=== Page ===

II. Issues Presented
On appeal, Appellants’ first issue is a global issue, which asks whether the trial court erred when it granted summary judgment. In the second issue, Appellants assert that the trial court erred when it considered late-filed evidence. Third, Appellants argue that the evidence precludes summary judgment on no-evidence grounds. Finally, Appellants argue that Precision failed to meet its burden on traditional grounds.
We first consider Appellants’ second and fourth issues concerning the late-filed summary judgment evidence and its effect on the negligence claim. Then we consider the first and third issues related to the no-evidence summary judgment on the gross negligence claim.
A. Issues Two and Four: The trial court did not abuse its discretion when it granted leave to file the workers’ compensation policy late, and the exclusive remedy provision of the Texas Workers’ Compensation Act bars Appellants’ negligence claim.
In their second issue, Appellants argue that the trial court improperly considered Precision’s late-filed summary judgment evidence. Because of that, in their fourth issue, Appellants assert that Precision failed to conclusively establish that it was covered by workers’ compensation insurance and that the exclusive remedies provision barred their negligence claim.

===

> _What needs to be done_: In the appeal excerpt, which of the appellants' issues does the court take up first?

=== Data extract ===

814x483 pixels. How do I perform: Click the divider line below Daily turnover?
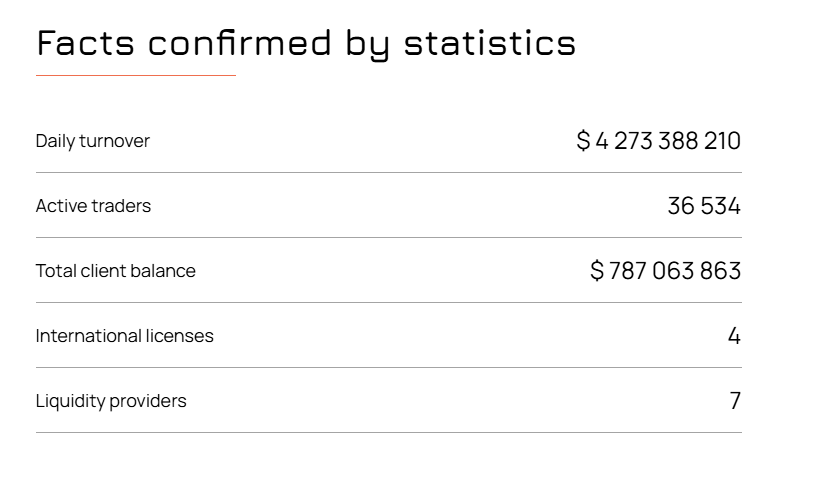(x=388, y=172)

===
=== Data extract ===

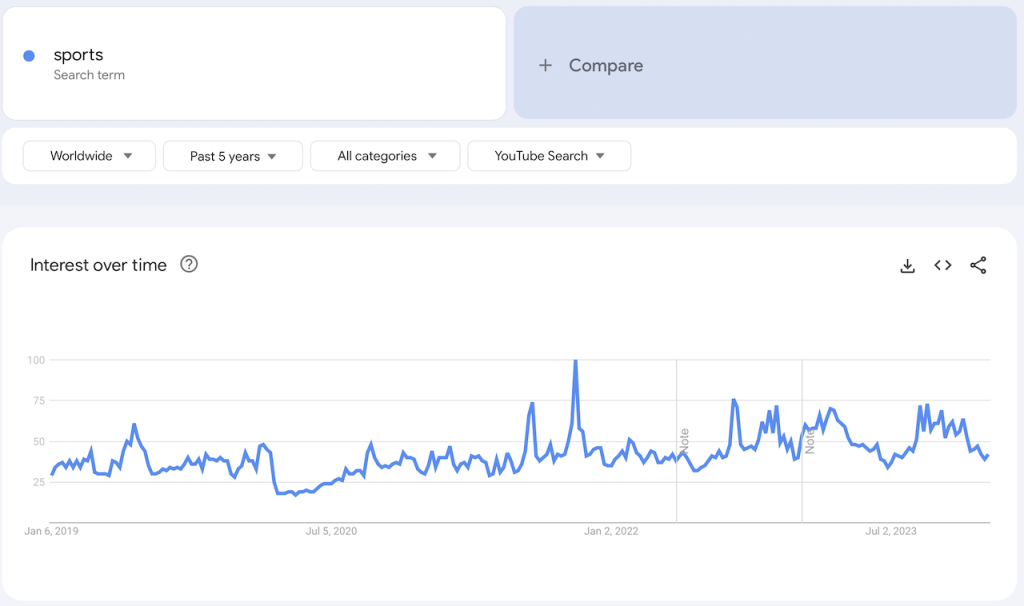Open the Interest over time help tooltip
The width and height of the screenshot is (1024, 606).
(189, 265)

===
=== Data extract ===

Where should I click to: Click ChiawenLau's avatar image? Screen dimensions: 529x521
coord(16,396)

===

> _Response_: The second and fourth issues, about the late-filed summary judgment evidence and its effect on the negligence claim.